What you have to do:
Retype every entry word for word.

Extracted material:
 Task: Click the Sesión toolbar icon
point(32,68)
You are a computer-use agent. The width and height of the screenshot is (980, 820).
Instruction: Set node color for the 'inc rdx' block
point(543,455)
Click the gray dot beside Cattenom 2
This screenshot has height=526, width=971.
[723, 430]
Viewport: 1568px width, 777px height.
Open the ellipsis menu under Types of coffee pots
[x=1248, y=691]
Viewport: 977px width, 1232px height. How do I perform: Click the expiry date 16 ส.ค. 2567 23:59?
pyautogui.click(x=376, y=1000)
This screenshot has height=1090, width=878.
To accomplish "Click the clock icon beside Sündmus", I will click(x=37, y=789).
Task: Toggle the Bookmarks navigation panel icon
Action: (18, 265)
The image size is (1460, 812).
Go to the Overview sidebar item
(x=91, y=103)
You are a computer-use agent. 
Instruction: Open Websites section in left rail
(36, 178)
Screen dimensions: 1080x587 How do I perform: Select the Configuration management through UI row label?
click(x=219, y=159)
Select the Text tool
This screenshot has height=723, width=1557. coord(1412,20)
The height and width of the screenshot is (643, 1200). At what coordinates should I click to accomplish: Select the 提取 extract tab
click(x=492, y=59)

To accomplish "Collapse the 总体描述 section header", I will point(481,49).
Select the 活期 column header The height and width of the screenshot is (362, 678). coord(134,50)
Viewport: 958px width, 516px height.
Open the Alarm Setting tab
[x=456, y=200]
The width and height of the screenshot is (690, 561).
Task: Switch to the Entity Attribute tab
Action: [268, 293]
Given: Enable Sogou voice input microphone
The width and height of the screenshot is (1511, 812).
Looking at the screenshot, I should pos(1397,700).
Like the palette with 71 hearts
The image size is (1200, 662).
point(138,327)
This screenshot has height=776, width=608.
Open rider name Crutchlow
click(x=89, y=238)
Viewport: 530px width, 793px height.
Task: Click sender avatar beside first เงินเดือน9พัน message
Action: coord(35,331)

Answer to the problem:
 Task: Click the Sesión toolbar icon
point(32,68)
You are a computer-use agent. The width and height of the screenshot is (980, 820).
Instruction: Set node color for the 'inc rdx' block
point(543,455)
Click the gray dot beside Cattenom 2
This screenshot has height=526, width=971.
[723, 430]
Viewport: 1568px width, 777px height.
Open the ellipsis menu under Types of coffee pots
[x=1248, y=691]
Viewport: 977px width, 1232px height. How do I perform: Click the expiry date 16 ส.ค. 2567 23:59?
pyautogui.click(x=376, y=1000)
This screenshot has height=1090, width=878.
To accomplish "Click the clock icon beside Sündmus", I will click(x=37, y=789).
Task: Toggle the Bookmarks navigation panel icon
Action: (18, 265)
The image size is (1460, 812).
Go to the Overview sidebar item
(x=91, y=103)
You are a computer-use agent. 
Instruction: Open Websites section in left rail
(36, 178)
Screen dimensions: 1080x587 How do I perform: Select the Configuration management through UI row label?
click(x=219, y=159)
Select the Text tool
This screenshot has height=723, width=1557. coord(1412,20)
The height and width of the screenshot is (643, 1200). At what coordinates should I click to accomplish: Select the 提取 extract tab
click(x=492, y=59)

To accomplish "Collapse the 总体描述 section header", I will point(481,49).
Select the 活期 column header The height and width of the screenshot is (362, 678). coord(134,50)
Viewport: 958px width, 516px height.
Open the Alarm Setting tab
[x=456, y=200]
The width and height of the screenshot is (690, 561).
Task: Switch to the Entity Attribute tab
Action: [268, 293]
Given: Enable Sogou voice input microphone
The width and height of the screenshot is (1511, 812).
Looking at the screenshot, I should pos(1397,700).
Like the palette with 71 hearts
The image size is (1200, 662).
point(138,327)
This screenshot has height=776, width=608.
Open rider name Crutchlow
click(x=89, y=238)
Viewport: 530px width, 793px height.
Task: Click sender avatar beside first เงินเดือน9พัน message
Action: coord(35,331)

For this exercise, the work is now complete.